_EXTRACT TO READ_
----

It didn't take long for Asian buyers to reach the Pacific northwest and they came with money, lots of it. The upshot of it was that locals found themselves staring at ridiculous prices for seafood from their own waters.

It was great for the commercial fishing industry. They made out like bandits. It was bad for everyone else.

I was in my doctor's waiting room. An old fellow sat beside me. He was carrying a bag. The receptionist came over and he handed her the bag asking if she could put it in their refrigerator. He was a fisherman and the bag was full of freshly caught prawns, a gift for the doctor. At that point prawns were fetching prices upwards of $40 a pound.

This fellow and I got into a conversation. He told me how he and his sons were making a killing off the Asian markets. I eventually asked him just who those prawns belonged to, him or the province and people of British Columbia? Were we sharing in his windfall because we were certainly feeling the pain of it?

We're going to have to deal with this question. The world is running out of fish. The commercial fleets are "fishing down the food chain" collapsing one fishery after another.

----

_SUPPLIED MATERIAL_

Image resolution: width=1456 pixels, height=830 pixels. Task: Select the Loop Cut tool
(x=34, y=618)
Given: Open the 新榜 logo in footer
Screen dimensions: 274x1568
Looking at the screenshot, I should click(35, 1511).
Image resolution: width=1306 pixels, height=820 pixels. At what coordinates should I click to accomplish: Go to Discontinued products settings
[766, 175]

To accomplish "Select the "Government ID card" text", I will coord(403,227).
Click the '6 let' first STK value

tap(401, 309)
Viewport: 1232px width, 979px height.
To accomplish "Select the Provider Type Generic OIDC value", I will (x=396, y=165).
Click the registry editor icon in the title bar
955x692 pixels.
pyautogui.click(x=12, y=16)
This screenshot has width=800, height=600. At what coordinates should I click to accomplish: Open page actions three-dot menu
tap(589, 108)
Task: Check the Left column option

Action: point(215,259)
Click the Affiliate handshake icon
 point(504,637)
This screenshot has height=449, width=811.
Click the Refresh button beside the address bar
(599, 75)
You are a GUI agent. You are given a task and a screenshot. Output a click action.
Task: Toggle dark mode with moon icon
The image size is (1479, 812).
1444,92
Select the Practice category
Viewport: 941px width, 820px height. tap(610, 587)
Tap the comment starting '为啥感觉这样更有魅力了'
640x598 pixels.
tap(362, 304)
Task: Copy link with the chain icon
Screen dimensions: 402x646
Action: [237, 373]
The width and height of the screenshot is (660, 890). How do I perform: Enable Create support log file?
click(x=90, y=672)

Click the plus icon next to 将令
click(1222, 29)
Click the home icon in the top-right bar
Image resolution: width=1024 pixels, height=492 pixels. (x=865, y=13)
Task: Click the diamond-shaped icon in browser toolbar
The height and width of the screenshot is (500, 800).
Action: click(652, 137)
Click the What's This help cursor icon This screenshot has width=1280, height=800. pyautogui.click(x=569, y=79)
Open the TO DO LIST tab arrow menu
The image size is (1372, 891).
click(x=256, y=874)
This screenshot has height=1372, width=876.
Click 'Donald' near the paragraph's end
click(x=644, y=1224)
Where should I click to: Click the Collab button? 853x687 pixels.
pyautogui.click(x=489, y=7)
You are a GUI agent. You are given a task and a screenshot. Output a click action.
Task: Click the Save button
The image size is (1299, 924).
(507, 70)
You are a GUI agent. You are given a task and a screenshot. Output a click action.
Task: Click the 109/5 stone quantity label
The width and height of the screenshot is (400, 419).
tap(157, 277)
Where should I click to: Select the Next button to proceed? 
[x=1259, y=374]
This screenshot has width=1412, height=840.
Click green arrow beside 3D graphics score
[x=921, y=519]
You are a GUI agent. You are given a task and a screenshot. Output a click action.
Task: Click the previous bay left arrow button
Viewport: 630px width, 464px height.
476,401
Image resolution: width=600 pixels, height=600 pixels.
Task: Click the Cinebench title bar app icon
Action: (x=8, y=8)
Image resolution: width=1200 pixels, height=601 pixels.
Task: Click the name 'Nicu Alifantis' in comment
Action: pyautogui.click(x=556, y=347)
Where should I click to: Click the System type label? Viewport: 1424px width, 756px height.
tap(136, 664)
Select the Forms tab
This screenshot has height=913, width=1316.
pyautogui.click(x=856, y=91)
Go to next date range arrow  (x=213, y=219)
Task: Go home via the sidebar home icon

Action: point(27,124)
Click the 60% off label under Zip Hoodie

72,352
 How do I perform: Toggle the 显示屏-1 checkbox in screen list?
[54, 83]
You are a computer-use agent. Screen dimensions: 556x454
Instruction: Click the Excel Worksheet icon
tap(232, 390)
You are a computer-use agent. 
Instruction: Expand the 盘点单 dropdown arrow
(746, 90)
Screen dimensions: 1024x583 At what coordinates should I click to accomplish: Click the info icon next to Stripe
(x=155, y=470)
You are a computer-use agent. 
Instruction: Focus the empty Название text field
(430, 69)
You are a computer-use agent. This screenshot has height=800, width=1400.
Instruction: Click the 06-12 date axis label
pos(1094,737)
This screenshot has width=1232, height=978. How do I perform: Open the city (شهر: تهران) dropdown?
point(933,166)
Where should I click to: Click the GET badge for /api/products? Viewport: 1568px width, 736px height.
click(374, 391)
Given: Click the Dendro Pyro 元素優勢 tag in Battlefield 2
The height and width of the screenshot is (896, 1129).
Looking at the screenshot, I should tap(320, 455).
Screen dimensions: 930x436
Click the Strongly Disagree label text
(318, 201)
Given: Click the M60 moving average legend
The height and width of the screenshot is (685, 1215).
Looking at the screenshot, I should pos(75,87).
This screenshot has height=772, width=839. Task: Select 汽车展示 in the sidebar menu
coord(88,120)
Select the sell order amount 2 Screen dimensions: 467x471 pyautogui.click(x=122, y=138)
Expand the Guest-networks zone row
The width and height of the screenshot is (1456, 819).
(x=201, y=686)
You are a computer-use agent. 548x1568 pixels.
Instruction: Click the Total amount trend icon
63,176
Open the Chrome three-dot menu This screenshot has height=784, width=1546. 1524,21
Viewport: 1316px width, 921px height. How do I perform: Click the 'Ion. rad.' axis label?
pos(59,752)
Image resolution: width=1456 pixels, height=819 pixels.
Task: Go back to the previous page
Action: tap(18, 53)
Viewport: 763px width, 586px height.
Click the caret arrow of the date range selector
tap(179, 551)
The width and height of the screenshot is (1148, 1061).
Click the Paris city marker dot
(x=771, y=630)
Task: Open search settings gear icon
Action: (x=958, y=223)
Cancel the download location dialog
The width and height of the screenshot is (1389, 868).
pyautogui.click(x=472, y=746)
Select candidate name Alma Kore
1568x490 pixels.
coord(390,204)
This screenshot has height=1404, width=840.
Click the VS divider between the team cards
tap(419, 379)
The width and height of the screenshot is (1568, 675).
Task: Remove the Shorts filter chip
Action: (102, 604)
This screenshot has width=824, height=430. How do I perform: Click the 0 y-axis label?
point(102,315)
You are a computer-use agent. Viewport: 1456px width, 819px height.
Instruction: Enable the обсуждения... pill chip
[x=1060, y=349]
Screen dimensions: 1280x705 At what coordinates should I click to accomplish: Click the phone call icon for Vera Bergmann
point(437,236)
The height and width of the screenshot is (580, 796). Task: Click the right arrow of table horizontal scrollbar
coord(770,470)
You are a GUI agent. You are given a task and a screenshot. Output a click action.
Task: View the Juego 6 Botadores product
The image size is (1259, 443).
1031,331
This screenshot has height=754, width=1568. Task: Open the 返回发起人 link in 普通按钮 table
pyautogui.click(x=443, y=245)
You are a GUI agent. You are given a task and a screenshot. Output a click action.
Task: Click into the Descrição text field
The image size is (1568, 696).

----

_EXERCISE INSTRUCTIONS_
1 – Condense the paragraph of the seafood prices text that begins "I was in my doctor's waiting room" into two sentences, keeping its main facts.
2 – Transcribe everything in the seafood prices text from "We're going to" down to "fishery after another.".

_CORRECT ANSWERS_
1 – In a doctor's waiting room, the narrator sat next to an old fisherman who handed the receptionist a bag of freshly caught prawns to refrigerate as a gift for the doctor. At that time, prawns were fetching prices upwards of $40 a pound.

2 –
We're going to have to deal with this question. The world is running out of fish. The commercial fleets are "fishing down the food chain" collapsing one fishery after another.